I began by suggesting that, in his early days as a composer, he had succumbed to the compositional fads of the time and I wondered what he now felt about the works that he had composed during this phase of his creative development.

He responded that styles, such as atonality, serialism, indeterminacy, postmodern collage, and minimalism, were not regarded “as mere fads” but as a “natural evolutionary progress”: “Therefore, these techniques were assumed to be compulsory for any thinking artist, and required of students. These supposed evolutionary movements in music, as in art, were believed to reflect the most state-of-the-art (pun intended) ‘progress’ of humankind. However, we can see now that while one can trace influences that one generation of artists or composers did have upon the next, it is clear that changes in the arts are not necessarily improvements, as I was so dogmatically taught and required to emulate, but were merely different choices, sometimes representing greater beauty but often what I regarded as a degeneration rather than an improvement of culture.”

Apart from such degeneracy, I suggested that the new stylistic movements in music were elitist, representing an often supercilious clique of cognoscenti who spurned popular taste. Although he might shy away from the stridency of my phrasing, Dr. Kurek concurred that the music of the self-styled avant-garde “only appealed to a relatively isolated and inbred intelligentsia and not even to the average educated classical music lover”. The consequences of such elitism were obvious enough. New compositions in the elitist mode were seldom performed a second time. It was as though they were meant to be disposable; having served their purpose, they were set aside and soon forgotten. Dr. Kurek likens the process to “the reading of a paper at an academic conference”. The paper might find its way into an obscure journal that almost no one actually reads. Similarly, new compositions might make their way onto a recording that no one buys or listens to again.

Dr. Kurek says the same process of decay can be seen in musical genres beyond the world of classical music: “Lovers of popular music can, likewise, see the degeneration of melody, harmonic skill, and edifying lyrics.” He compares the composers of “the great American songbook”, such as Cole Porter, Jerome Kern, Irving Berlin, and Rodgers and Hammerstein, and “much that is still fairly good-quality popular music in the 1960’s”, with contemporary popular music, which “with some exceptions, is mindless and melody-deprived; two chord ditties with immoral or vacuous lyrics”.

Alluding presumably to my interest in what he now thought of his early compositions, those which were influenced by musical modernism and postmodernism, Dr.
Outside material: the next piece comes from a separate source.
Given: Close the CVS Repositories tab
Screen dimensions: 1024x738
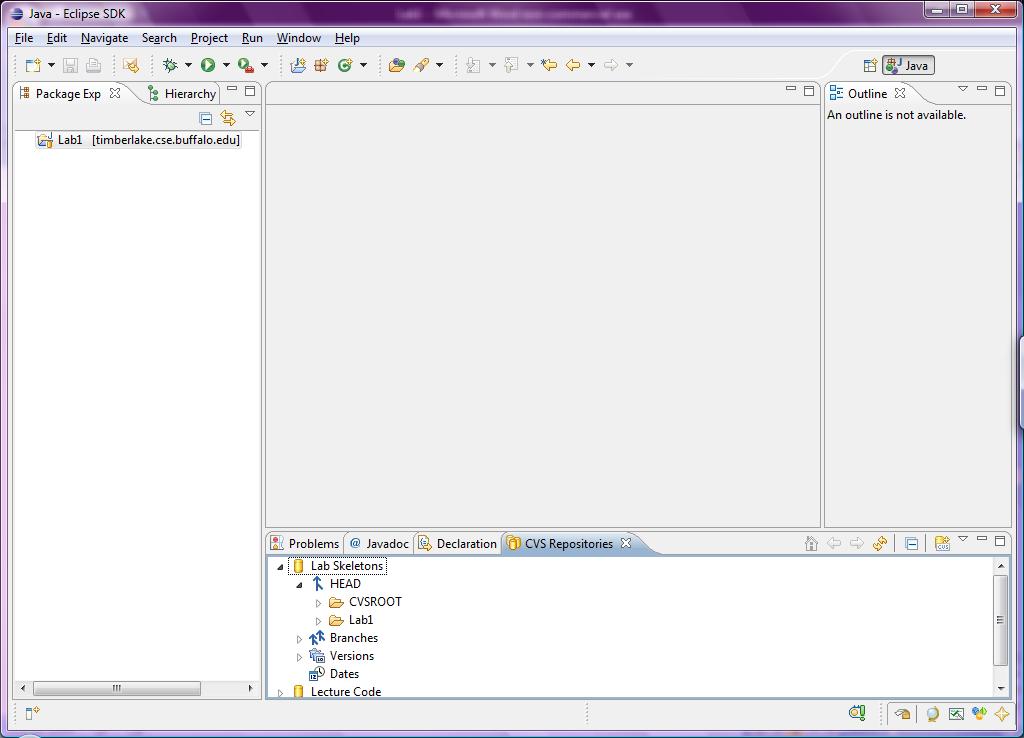Looking at the screenshot, I should [x=626, y=543].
Kurek spoke of the “elements of craft to be learned with skill and diligence, which I was required to learn and compose as a student (and even later as a professor, in order to successfully gain tenure).” Having mastered the craft dutifully, he began to see and realize that it was “a misguided craft, the pursuit of which, for its own sake and as an end in itself, only evinced an arcane musical alchemy of techniques that did not edify or uplift humanity”. The realization came as a revelation, an epiphany, which led to a rejection of the techniques he had learned. Feeling creatively revitalized, he began anew. “I started over from scratch, learning the old techniques, not from living teachers (there were no longer any) but from studying the musical scores of the great composers of the past, who became my teachers.”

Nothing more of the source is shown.